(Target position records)
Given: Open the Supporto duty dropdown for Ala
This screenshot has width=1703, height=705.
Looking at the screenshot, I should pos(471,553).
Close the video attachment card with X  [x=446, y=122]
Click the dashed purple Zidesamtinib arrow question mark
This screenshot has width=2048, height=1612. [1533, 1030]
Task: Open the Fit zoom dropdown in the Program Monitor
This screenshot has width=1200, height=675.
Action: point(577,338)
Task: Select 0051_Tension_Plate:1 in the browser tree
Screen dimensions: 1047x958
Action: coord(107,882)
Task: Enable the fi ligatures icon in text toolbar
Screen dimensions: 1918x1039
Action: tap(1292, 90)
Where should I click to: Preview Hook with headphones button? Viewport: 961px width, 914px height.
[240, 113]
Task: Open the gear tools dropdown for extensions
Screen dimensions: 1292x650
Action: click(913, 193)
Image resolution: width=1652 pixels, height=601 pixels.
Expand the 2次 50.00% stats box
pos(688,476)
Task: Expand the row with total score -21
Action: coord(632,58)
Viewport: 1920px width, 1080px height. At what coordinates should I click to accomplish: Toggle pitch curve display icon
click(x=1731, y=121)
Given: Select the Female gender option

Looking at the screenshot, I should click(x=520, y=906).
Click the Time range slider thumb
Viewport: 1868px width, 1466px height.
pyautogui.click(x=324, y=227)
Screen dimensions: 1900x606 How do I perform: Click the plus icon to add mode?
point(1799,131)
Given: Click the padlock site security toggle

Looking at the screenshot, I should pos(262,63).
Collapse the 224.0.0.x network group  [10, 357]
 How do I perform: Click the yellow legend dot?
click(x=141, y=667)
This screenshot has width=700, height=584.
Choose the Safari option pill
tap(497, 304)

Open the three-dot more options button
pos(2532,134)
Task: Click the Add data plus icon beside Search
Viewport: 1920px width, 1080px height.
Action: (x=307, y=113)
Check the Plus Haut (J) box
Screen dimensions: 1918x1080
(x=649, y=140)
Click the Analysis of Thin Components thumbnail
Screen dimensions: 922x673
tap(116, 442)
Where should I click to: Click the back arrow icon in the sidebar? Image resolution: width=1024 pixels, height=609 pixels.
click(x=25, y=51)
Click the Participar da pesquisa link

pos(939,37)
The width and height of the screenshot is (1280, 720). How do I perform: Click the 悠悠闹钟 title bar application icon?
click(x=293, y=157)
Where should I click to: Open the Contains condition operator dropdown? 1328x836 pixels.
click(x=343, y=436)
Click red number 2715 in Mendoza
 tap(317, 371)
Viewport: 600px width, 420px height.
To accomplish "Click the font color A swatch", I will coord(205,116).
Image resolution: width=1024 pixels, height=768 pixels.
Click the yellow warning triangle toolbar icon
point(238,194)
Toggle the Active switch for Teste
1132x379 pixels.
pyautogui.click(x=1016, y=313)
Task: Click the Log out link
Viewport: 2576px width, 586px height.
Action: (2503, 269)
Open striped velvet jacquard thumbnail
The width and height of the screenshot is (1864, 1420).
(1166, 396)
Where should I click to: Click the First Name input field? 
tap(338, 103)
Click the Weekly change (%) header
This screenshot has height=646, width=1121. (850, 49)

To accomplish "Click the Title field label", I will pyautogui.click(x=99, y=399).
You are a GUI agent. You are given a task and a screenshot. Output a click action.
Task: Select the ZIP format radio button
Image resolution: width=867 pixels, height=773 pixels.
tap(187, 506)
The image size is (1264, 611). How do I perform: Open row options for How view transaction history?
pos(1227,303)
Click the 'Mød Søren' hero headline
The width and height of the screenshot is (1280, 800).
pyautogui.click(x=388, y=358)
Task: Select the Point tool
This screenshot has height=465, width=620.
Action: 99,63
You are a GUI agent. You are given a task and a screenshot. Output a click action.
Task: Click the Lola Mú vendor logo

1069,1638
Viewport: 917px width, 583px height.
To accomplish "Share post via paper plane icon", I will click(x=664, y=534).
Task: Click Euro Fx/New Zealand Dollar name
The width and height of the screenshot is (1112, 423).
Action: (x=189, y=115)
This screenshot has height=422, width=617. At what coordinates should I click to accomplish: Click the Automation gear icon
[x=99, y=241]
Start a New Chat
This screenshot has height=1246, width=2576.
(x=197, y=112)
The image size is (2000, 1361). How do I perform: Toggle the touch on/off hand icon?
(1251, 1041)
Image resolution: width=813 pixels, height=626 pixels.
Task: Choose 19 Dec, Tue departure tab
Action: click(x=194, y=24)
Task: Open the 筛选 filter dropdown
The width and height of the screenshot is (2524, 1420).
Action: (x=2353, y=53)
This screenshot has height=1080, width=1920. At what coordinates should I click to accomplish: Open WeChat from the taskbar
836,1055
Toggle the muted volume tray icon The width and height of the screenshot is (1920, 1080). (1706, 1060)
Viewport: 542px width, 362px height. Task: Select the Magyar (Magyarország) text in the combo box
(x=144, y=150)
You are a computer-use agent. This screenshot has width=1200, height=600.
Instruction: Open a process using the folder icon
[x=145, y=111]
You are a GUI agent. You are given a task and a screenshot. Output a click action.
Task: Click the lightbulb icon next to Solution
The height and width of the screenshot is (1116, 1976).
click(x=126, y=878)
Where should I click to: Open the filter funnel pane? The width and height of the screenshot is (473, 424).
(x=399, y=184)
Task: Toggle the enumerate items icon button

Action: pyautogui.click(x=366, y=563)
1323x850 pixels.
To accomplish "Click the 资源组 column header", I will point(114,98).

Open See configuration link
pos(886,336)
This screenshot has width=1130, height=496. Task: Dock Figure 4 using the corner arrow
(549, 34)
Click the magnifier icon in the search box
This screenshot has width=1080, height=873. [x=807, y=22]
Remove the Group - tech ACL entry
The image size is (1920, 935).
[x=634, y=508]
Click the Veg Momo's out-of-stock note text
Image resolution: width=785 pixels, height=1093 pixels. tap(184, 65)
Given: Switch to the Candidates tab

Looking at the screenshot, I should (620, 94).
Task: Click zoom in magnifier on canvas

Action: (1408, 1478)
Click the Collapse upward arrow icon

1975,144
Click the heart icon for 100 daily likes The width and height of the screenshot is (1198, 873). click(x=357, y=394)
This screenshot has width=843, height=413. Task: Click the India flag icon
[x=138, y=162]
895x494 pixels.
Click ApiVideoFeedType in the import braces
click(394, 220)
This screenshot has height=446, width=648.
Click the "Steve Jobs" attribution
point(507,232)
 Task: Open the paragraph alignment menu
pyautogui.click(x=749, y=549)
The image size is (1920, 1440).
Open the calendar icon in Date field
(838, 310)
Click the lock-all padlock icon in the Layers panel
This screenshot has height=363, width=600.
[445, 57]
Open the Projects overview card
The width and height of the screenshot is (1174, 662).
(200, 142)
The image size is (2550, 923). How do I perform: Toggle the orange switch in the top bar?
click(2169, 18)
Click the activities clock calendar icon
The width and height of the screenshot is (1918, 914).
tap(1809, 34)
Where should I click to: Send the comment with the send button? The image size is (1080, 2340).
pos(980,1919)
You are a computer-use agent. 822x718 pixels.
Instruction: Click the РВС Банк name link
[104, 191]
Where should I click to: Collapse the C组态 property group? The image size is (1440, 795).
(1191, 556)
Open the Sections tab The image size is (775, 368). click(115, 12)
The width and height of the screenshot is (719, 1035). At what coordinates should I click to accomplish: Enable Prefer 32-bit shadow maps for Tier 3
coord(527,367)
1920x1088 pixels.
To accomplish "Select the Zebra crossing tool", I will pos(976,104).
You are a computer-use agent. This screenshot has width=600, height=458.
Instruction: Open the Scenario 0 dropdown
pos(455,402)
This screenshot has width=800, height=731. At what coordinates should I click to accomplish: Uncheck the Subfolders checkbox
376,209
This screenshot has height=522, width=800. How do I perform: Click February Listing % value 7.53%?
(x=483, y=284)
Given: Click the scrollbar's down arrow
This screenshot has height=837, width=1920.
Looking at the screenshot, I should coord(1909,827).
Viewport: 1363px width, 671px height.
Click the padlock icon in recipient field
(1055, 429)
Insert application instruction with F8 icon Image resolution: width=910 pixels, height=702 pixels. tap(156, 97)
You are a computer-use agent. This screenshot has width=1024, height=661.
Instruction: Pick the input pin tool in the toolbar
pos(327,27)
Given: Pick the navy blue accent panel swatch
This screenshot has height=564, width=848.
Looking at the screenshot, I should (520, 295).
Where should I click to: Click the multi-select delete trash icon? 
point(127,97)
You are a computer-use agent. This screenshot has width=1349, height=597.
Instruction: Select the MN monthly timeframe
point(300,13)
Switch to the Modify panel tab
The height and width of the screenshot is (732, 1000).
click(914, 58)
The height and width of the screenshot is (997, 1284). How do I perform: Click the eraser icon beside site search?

Written exercise:
Repeat the listing lines from the line with "Task: Enable the" to the line with "Action: coord(632,58)", inclusive, and output nothing else.

Response to the exercise:
Task: Enable the fi ligatures icon in text toolbar
Screen dimensions: 1918x1039
Action: tap(1292, 90)
Where should I click to: Preview Hook with headphones button? Viewport: 961px width, 914px height.
[240, 113]
Task: Open the gear tools dropdown for extensions
Screen dimensions: 1292x650
Action: click(913, 193)
Image resolution: width=1652 pixels, height=601 pixels.
Expand the 2次 50.00% stats box
pos(688,476)
Task: Expand the row with total score -21
Action: coord(632,58)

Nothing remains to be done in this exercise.